Monday, February 21, 2011

Krugman Weighs In



I don’t know about you but I always fell better when somebody smarter than me weighs in on the same side I’m on.

Wisconsin Power Play

You don’t have to love unions, you don’t have to believe that their policy positions are always right, to recognize that they’re among the few influential players in our political system representing the interests of middle- and working-class Americans, as opposed to the wealthy. Indeed, if America has become more oligarchic and less democratic over the last 30 years — which it has — that’s to an important extent due to the decline of private-sector unions.

And now Mr. Walker and his backers are trying to get rid of public-sector unions, too.


I hope my controller friends realize how the PATCO strike in 1981 looms larger and larger in history as time passes. To paraphrase Vice President Biden, it really was a big f!@$%&g deal.

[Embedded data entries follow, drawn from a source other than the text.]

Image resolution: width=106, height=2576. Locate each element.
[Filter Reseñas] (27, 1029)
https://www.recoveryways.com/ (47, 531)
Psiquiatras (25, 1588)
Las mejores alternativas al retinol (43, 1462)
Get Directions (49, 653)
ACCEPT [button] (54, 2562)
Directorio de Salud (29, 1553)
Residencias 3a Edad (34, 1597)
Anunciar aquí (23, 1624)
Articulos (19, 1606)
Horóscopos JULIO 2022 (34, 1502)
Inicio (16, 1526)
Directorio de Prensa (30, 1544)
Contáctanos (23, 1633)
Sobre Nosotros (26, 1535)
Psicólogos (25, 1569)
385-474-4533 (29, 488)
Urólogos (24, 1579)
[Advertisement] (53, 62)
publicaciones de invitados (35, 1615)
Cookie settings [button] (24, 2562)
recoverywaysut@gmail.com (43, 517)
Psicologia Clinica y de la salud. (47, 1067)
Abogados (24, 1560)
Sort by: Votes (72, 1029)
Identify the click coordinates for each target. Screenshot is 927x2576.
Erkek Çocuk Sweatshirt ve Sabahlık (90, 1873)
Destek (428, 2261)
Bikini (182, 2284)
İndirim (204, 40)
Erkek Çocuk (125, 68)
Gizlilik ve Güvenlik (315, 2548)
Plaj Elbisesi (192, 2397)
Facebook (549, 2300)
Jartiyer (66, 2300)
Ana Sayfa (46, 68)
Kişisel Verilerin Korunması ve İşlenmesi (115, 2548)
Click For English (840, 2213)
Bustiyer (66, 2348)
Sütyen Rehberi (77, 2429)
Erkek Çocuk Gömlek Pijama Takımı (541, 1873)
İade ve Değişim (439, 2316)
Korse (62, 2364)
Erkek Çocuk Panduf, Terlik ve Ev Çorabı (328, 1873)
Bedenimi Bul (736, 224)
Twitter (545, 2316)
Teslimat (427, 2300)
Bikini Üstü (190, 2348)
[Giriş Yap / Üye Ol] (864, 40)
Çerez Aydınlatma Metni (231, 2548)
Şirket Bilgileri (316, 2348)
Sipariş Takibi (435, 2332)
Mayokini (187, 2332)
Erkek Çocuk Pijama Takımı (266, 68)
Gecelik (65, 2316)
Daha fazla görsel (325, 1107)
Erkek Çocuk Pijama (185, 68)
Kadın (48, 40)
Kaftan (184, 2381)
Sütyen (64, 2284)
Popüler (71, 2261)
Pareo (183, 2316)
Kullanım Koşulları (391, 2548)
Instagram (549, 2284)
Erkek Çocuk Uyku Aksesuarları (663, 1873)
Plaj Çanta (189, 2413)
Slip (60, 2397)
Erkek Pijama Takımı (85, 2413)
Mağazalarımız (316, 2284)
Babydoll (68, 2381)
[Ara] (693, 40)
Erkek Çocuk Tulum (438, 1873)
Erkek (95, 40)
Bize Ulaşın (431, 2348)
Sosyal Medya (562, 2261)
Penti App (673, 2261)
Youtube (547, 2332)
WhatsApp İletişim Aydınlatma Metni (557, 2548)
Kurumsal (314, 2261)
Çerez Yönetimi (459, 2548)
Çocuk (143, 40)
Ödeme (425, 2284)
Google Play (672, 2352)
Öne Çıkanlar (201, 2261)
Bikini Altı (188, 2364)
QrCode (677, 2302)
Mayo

I’ll say this again but in a slightly different way in the hope that I can get your attention and inspire you to think. If the air traffic control profession was important enough to hold such a pivotal place in history -- in the demise of labor unions -- air traffic controllers have the potential to be the pivot point for the future. Your actions could mark the turning point, where labor took on the power of the oligarchs and brought some balance of power to this country.

In other words, NATCA has the capability to lead labor into the future. To lead us into a time when working-American’s wages were rising instead of declining. Into a time where American’s retirement savings were held in safe investments instead of in a glorified casino. Into a time where American’s could raise a family on a single income instead of having to put mom to work.

NATCA can’t do it by itself. But it can lead. It has that kind of talent. It has that kind of intelligence within its ranks. It has that kind of power. All it needs is the will to use it wisely.

Don Brown
February 21, 2011

2 comments:

John Milton said...

One misconception was that the PATCO strike was a turning point for union membership. In fact, union membership has been on the decline since 1945. In this article, it looks like the steepest decline began in the mid-seventies, not under Reagan's administration:

http://tinyurl.com/4dkkwta

Don Brown said...

Agreed John. It was, however, when union busting became government-tolerated.